Imagine a laser capable of melting through a 1 inch steel plate in a second. Pretty impressive, no? Good, now make it 100,000 times more powerful. That's gamma rays.
Recent tremendous advances in linear accelerator miniaturization (LAM) have completely revolutionized our capability to produce gamma* radiation cheaply and abundantly.
Photon energy levels previously only attainable in distant cosmic object like magnetars, black hole accretion disks or as bremsstrahlung radiation in the most powerful cyclotrons of the previous decade (2010-2020) are now attainable in a vehicle-portable tabletop sized device.
Due to the rapidly deteriorating security situation in the world, it is perhaps not surprising that the immediate application of the LAM technology is in the military area. With the involvement of DARPA and a number of secretive startups, the US has developed a lead in the field, and the most public of the startups has unveiled a prototype to US CENTCOM, where they estimate that a 1-meter diameter fixed-sentry (journalists quipped that it was shaped a bit like a Dalek from Dr. Who, minus the wheels) can be built for $50,000 and, with an appropriate power source, is capable of near-continuous (90-95% uptime) devastating fire in the MeV range ("fluorescence" is the current euphemism) with virtually no maintenance for up to 1 year unless physically damaged by enemy fire. The latest version also boasts impressive angular velocity and target acquisition and engagement speed is so fast that is it said that a human cannot actually see it move.

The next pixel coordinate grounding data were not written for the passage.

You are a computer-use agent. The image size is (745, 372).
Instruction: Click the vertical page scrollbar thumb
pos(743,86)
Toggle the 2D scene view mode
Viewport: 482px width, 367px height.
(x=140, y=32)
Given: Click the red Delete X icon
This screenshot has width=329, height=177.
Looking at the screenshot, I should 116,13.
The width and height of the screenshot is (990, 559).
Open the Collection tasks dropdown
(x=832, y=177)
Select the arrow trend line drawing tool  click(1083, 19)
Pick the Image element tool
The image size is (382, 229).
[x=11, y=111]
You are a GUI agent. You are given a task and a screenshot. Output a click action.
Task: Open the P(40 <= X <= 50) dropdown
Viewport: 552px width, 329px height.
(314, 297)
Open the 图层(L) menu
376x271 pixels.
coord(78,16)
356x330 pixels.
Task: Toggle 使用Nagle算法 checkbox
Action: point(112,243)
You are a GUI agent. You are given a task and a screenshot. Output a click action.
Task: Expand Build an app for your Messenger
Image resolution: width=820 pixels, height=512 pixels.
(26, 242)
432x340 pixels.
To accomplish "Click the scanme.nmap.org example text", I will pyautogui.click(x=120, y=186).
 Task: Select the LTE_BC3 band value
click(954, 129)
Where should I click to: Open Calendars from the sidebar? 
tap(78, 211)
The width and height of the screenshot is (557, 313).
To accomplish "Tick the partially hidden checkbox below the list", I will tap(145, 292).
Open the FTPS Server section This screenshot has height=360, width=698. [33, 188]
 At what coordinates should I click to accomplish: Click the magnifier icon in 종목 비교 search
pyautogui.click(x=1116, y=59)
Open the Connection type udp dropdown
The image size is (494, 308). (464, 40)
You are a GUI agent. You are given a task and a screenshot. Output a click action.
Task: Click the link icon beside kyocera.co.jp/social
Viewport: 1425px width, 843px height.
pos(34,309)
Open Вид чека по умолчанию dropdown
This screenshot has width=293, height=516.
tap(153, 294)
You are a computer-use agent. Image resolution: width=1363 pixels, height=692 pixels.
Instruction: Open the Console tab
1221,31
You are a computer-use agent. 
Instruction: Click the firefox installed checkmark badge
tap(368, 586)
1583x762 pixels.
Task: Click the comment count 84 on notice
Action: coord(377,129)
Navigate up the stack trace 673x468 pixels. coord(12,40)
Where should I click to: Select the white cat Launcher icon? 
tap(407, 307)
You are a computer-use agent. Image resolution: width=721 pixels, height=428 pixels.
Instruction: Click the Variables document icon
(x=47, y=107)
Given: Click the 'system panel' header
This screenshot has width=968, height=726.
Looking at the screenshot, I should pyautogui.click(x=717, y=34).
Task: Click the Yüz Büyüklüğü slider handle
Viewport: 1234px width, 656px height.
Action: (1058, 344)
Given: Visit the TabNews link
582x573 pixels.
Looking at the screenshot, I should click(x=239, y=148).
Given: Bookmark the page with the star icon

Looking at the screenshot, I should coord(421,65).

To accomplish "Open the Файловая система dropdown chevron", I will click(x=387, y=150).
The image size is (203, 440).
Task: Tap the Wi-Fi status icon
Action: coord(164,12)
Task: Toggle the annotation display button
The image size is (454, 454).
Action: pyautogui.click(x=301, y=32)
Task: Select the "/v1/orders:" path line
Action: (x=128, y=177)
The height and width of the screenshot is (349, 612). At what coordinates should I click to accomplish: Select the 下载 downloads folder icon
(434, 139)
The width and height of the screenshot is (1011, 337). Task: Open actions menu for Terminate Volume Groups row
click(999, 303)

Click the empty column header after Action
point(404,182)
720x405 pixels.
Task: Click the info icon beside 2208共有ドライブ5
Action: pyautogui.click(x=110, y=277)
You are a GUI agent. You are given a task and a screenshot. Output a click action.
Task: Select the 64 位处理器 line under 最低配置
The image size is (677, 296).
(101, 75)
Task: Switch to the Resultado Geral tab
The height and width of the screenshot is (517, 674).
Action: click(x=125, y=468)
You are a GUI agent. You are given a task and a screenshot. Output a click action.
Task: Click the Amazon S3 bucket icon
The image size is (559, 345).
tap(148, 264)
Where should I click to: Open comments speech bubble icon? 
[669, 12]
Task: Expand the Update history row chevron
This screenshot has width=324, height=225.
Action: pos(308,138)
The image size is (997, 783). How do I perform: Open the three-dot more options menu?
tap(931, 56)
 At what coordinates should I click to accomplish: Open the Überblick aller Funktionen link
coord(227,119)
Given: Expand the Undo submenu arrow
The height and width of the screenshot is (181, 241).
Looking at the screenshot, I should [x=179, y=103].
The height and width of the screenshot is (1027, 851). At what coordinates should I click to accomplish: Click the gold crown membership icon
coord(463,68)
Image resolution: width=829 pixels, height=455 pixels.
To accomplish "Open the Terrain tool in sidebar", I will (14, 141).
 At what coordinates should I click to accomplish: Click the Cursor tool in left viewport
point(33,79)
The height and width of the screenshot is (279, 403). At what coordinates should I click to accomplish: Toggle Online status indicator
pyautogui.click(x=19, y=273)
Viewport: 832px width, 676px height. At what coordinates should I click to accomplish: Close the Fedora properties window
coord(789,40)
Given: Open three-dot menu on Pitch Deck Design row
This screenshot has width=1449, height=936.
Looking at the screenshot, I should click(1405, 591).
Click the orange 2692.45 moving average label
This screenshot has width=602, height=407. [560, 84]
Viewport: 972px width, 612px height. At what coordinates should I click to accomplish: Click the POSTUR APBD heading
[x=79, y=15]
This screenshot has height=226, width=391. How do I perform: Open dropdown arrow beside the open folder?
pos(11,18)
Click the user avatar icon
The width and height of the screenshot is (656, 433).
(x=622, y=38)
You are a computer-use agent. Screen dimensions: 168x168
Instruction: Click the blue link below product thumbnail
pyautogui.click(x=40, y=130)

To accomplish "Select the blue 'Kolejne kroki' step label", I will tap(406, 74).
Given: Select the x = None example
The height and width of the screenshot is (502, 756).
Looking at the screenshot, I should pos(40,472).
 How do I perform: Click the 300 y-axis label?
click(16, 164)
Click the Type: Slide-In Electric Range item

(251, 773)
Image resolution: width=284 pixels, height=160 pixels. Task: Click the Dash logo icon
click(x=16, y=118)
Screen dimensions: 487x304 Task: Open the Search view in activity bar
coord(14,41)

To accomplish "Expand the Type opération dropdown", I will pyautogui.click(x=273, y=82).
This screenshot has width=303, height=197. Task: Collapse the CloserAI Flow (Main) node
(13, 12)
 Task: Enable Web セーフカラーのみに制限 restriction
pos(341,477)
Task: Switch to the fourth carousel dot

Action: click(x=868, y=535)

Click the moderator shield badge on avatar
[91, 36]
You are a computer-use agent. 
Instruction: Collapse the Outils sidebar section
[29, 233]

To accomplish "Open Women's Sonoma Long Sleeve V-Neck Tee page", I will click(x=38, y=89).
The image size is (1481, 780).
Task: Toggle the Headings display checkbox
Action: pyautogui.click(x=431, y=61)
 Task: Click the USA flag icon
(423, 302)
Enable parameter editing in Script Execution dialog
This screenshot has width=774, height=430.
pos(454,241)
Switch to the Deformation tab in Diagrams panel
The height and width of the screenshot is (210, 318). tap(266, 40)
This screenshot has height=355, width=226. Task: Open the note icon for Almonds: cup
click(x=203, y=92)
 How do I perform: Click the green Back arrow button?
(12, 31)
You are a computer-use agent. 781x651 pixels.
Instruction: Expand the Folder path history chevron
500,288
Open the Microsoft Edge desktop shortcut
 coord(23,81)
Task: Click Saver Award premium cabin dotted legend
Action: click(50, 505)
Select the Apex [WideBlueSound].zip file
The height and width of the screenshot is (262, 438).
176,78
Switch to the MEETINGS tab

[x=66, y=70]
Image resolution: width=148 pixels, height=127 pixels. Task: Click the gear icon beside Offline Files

While the US pioneered the technology, US adversaries are working overtime to replicate the technology, and the most advanced will probably succeed in doing so in the next few months/years. Already unreliable, overheating prone, lower-power versions have popped up in the arsenals of non-state actors in the never ending conflicts in West Asia.
What would the main effect of such gamma-ray sentries be on the battlefields of the near-future? Can maneuver warfare persist under these constraints?
*Gamma rays are extremely high energy, typically thousands to millions of electron-volts per photon, compared with 1.5-3 electron-volts per photon for visible light. So like light, except a million times more powerful, heh, heh.